Dataset entries:
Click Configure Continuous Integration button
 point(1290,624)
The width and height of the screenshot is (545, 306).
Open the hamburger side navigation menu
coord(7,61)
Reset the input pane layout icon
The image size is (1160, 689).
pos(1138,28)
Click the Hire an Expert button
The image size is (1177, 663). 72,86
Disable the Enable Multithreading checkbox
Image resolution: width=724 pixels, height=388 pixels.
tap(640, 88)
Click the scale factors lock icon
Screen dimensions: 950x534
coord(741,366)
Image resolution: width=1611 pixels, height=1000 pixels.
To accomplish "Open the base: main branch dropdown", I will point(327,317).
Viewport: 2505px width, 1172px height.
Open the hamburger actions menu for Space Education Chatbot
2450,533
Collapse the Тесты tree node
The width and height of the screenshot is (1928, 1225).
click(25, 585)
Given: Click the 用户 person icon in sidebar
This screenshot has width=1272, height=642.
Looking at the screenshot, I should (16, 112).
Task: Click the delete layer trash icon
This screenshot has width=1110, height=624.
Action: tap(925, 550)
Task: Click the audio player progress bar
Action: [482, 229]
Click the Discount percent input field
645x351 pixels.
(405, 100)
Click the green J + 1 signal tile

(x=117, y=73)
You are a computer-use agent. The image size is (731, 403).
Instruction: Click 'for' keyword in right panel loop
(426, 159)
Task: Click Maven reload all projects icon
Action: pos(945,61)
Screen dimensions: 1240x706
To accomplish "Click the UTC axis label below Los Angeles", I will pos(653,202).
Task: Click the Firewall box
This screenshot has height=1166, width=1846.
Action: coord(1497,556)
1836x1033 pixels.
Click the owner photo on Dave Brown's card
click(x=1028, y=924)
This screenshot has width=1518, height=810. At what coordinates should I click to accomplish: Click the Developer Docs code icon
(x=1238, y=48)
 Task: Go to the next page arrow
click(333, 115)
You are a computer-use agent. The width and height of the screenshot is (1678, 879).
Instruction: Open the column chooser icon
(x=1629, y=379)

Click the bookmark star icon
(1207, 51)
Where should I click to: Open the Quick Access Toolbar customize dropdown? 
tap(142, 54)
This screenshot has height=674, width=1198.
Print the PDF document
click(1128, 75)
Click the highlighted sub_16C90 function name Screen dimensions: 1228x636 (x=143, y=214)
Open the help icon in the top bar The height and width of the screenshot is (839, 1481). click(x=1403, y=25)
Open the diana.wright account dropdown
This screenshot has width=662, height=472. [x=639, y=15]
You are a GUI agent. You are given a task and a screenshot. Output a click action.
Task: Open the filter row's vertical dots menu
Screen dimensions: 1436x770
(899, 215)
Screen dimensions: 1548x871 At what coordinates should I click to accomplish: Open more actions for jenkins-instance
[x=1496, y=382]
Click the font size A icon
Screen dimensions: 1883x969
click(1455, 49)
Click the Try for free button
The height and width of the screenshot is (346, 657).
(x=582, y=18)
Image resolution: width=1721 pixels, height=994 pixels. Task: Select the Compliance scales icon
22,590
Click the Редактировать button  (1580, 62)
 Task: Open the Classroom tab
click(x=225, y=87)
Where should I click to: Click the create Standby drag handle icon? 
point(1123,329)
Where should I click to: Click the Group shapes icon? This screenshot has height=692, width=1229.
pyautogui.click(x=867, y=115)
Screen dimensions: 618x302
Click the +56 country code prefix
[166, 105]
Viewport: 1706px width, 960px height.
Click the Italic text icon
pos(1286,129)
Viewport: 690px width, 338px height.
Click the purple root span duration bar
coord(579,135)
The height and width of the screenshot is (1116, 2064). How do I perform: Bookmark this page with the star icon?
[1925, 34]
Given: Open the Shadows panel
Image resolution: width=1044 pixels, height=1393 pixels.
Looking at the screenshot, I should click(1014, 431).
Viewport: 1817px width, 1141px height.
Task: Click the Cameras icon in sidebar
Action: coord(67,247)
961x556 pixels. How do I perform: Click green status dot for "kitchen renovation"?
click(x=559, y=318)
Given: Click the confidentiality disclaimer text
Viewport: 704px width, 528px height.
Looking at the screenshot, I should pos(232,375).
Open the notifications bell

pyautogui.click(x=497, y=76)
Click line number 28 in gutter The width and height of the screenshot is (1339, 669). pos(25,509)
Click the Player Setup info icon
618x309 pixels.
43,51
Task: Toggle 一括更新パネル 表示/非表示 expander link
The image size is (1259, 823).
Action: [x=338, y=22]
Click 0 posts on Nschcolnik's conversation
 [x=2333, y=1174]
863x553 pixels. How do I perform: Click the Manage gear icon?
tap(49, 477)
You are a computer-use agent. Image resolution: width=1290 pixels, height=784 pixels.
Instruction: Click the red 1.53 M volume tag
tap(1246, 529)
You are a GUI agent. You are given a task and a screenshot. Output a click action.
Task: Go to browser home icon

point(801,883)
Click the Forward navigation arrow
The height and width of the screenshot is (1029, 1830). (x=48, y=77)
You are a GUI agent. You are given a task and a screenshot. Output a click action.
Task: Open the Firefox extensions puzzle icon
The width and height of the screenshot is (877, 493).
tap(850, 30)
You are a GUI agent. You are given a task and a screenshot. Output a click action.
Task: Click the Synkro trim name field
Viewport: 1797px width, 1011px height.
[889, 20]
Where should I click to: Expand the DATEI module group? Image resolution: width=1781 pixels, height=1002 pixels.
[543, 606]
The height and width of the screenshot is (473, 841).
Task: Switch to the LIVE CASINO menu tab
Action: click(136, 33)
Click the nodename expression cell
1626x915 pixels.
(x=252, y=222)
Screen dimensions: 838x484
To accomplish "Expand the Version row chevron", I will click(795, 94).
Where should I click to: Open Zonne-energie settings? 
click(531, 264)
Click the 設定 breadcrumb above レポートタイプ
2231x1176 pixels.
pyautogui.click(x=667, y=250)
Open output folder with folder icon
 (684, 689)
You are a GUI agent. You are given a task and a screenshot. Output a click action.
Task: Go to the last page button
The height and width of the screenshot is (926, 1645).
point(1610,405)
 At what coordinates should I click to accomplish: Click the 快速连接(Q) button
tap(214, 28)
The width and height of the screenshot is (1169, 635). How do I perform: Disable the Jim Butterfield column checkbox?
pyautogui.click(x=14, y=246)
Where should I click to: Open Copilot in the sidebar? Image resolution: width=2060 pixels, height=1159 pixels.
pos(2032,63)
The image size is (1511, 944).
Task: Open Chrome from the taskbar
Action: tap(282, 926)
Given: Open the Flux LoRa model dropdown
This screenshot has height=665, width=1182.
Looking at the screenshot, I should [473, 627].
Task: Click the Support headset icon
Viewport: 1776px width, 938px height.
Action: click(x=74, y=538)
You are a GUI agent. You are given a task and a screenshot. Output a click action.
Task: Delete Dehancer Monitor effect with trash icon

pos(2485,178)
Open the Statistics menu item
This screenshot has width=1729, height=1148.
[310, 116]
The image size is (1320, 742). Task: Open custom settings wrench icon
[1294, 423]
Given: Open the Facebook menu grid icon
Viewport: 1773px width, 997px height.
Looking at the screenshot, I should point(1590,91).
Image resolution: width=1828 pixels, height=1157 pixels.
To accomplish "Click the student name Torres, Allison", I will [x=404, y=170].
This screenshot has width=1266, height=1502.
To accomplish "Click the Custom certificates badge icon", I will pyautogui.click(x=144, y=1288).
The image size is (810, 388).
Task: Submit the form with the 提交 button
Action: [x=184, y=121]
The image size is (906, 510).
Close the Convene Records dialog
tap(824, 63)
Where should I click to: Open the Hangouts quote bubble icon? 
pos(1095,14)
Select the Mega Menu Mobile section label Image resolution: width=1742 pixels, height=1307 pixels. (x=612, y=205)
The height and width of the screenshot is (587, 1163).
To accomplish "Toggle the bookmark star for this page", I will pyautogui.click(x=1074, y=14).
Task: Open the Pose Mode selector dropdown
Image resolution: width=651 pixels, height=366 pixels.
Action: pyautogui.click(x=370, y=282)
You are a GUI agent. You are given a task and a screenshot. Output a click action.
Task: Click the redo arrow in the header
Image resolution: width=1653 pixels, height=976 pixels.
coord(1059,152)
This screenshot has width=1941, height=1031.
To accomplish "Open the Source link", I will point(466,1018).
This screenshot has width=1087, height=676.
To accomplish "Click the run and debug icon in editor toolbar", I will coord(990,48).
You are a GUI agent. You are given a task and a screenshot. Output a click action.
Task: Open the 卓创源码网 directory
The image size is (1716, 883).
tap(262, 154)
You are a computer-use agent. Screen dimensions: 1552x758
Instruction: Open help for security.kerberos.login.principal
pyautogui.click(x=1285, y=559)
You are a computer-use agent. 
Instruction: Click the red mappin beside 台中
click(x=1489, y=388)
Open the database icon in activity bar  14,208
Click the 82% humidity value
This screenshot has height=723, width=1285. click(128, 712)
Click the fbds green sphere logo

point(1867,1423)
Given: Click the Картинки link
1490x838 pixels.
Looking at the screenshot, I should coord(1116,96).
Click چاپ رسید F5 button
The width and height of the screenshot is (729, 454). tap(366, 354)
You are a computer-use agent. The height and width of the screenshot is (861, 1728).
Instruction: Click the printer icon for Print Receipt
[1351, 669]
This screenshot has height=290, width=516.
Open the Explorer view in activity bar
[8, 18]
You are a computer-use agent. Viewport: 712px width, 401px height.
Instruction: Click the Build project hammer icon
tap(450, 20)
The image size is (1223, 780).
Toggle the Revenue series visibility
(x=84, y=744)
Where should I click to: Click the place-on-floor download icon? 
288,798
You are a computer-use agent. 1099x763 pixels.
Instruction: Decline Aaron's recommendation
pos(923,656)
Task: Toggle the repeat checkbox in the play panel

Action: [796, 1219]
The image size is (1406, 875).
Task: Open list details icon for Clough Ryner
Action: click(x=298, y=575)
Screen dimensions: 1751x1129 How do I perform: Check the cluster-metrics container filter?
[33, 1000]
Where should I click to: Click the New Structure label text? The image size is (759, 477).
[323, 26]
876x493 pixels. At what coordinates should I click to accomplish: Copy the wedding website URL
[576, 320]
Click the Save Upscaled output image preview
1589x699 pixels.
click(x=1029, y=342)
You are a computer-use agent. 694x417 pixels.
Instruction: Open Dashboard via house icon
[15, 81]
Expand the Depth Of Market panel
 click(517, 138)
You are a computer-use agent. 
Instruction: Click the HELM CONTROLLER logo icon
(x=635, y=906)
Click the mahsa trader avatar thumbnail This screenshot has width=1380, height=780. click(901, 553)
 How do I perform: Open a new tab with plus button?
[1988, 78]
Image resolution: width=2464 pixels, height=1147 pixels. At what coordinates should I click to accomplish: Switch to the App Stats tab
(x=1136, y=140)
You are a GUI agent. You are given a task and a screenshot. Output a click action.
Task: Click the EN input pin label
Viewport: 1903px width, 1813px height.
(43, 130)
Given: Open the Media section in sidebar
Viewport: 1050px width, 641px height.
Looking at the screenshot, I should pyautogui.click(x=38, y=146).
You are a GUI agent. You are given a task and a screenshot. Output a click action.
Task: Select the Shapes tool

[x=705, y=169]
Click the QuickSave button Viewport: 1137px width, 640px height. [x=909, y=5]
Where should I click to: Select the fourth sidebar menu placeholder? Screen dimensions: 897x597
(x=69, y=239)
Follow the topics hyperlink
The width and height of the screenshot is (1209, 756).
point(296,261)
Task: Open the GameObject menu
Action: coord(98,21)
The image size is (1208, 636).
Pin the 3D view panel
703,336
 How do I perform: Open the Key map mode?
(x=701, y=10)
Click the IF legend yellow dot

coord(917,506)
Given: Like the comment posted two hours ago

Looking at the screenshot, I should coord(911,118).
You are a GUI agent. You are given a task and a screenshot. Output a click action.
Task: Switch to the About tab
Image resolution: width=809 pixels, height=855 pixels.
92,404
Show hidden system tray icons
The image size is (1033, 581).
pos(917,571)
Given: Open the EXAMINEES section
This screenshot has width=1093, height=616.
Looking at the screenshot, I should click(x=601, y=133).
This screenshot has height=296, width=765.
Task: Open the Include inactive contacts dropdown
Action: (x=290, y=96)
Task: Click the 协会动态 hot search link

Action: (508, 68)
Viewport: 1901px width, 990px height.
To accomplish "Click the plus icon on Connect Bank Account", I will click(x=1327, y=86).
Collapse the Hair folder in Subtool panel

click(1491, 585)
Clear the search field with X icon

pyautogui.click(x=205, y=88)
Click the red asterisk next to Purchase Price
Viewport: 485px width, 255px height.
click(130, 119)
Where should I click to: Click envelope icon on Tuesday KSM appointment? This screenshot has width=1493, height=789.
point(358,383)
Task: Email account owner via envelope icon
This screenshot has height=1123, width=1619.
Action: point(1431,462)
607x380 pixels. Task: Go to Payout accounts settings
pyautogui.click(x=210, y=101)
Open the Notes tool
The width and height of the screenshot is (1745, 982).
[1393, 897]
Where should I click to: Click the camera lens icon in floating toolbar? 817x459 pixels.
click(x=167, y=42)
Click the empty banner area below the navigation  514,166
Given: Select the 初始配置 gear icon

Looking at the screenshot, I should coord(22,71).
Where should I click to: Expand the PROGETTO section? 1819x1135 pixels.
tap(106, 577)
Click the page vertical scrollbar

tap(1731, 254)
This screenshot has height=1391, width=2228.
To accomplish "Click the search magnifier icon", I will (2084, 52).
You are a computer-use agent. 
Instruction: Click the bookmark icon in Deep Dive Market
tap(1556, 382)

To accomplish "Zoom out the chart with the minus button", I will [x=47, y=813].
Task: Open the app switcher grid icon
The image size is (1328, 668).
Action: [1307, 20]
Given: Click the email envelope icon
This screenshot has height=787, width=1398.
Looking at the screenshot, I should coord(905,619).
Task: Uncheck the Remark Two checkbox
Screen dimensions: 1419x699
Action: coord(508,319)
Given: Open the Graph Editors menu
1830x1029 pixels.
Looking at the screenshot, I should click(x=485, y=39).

■ REQUIREMENT
Only one stretch is wanted, so please give again exactly the lines from the start of the data through the line containing "Disable the Enable Multithreading checkbox", both ends included.

■ WRITTEN SOLUTION
Click Configure Continuous Integration button
 point(1290,624)
The width and height of the screenshot is (545, 306).
Open the hamburger side navigation menu
coord(7,61)
Reset the input pane layout icon
The image size is (1160, 689).
pos(1138,28)
Click the Hire an Expert button
The image size is (1177, 663). 72,86
Disable the Enable Multithreading checkbox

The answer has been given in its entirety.